Titik
paling baik dalam mencintai adalah menerima dengan baik kekurangan
Bekerja
di suatu lembaga terapi memang suatu tantangan tersendiri bagi saya, menghadapi
anak-anak dalam keadaan normal saja harus luar biasa sabar, apalagi yang
luarbiasa dan di atas normal. Kemarin rekan sesama terapis nyeletuk begini,
“Allah itu ada-ada saja ya, si A sudah bisa diajak ngomong tapi artikulasinya
ndak jelas, si B artikulasinya jelas, dianya tapi yang nggak mau ngomong, lha
ini si C malah nggak bisa dua-duanya.

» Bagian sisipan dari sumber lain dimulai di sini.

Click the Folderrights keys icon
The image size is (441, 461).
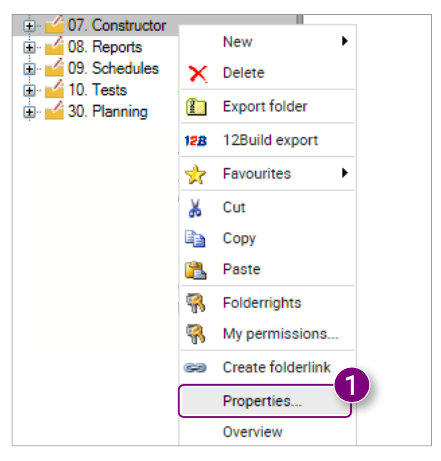coord(196,303)
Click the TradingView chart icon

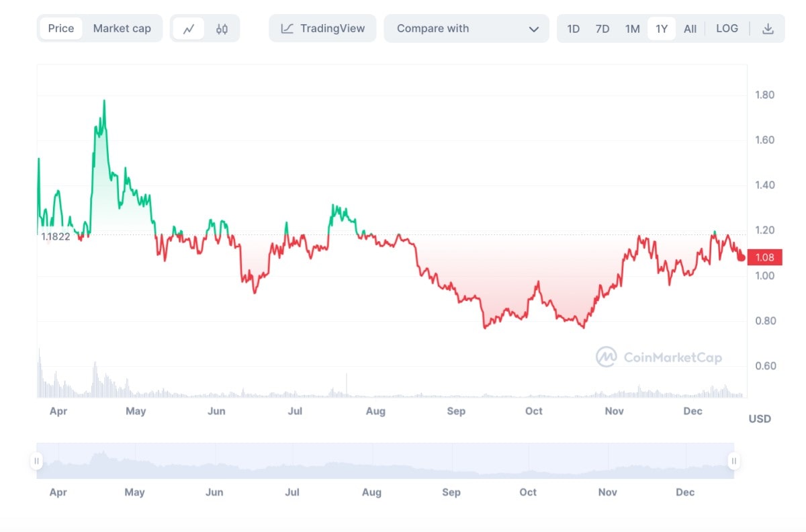(x=287, y=29)
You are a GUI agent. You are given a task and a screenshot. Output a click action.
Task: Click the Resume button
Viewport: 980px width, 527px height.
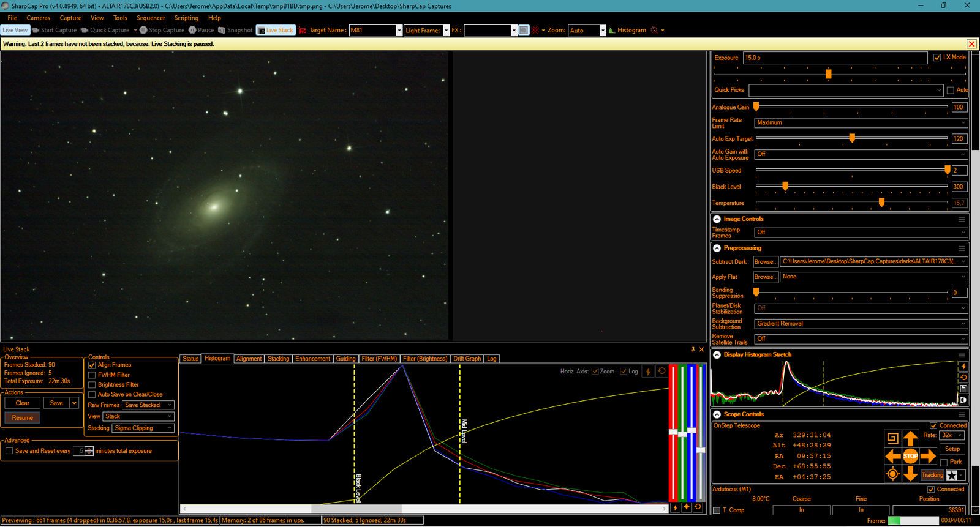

Gusti Allah jan enek-enek ae.”
Terkadang
saya berpikir, Ya Allah bagaimana nanti mereka menjalani hidup, bagaimana
ketika mereka dewasa, bagaimana pernikahan mereka, anak mereka, pekerjaan
mereka, bagaimana masa tua mereka. Meskipun semestinya saya juga tidak
perlu khawatir, karena Allah yang menjadikan demikian pasti menjamin kehidupan
mereka entah bagaimana caranya.
Anak-anak
peserta terapi yang jumlahnya hampir seratus itu sepertinya hampir-hampir sama
kekurangannya. Tapi apabila dicermati, nyatanya tidak ada yang benar-benar
sama. Ada yang Autis namun bisa bicara tapi meracau, ada yang tidak mau bicara
sama sekali, ada yang membeo, ada yang mau bicara setelah dipaksa. Ada yang
Celebral Palsy yang jalannya lancar tapi perkembangan otaknya terhambat, ada yang
keduanya, ada yang ketambahan hiperaktif. Ada yang terapi audiovisual yang
semangat sekali belajar namun sama sekali belum mengerti isyarat apa pun, ada
yang memiliki sisa dengar namun pemalu, ada yang memiliki sisa dengar, semangat
belajar namun dari orangtua tidak mendukung.
Yang
mengharukan sebenarnya bukan ketika melihat anak-anak itu. Tapi ketika melihat
orangtua mereka. Karena tentunya mereka tidak pernah meminta pada Allah untuk
diberi anak yang demikian. Semangat mereka, kesungguhan mereka. Saya yakin,
mereka pada awalnya juga sulit menerima. Mengapa harus anak mereka yang
mengalami perbedaan itu? Bagaimana harus menjelaskan kepada saudara dan
tetangga ketika mereka melihat anak mereka yang sekedar salim saja tidak mau?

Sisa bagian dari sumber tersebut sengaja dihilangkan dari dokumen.